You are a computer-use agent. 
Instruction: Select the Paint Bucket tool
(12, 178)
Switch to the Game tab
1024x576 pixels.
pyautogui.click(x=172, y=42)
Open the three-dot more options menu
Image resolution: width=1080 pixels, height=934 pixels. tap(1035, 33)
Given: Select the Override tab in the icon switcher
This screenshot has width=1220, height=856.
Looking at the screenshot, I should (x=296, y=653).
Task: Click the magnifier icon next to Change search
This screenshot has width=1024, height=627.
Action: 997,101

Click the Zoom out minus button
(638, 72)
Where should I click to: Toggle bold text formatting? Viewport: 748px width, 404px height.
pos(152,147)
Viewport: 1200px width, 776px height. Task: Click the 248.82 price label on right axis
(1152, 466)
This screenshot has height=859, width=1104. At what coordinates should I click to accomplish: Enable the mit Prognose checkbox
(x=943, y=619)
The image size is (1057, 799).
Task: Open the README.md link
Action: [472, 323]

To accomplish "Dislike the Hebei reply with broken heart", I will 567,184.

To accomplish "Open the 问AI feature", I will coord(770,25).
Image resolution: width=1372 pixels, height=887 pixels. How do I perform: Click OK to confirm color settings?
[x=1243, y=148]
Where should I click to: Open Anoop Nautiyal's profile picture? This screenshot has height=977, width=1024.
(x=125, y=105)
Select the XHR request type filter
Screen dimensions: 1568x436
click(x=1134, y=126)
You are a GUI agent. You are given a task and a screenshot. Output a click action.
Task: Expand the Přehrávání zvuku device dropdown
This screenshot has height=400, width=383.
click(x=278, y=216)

-*-*-

→ **Exercise**: Copy the listing above from the line with "I will coord(770,25)." up to and including the line with "[x=1243, y=148]", requests included, and shift every coordinate in the answers up by 129.

→ **Exercise response**:
To accomplish "Open the 问AI feature", I will coord(899,154).
Image resolution: width=1372 pixels, height=887 pixels. How do I perform: Click OK to confirm color settings?
[x=1372, y=277]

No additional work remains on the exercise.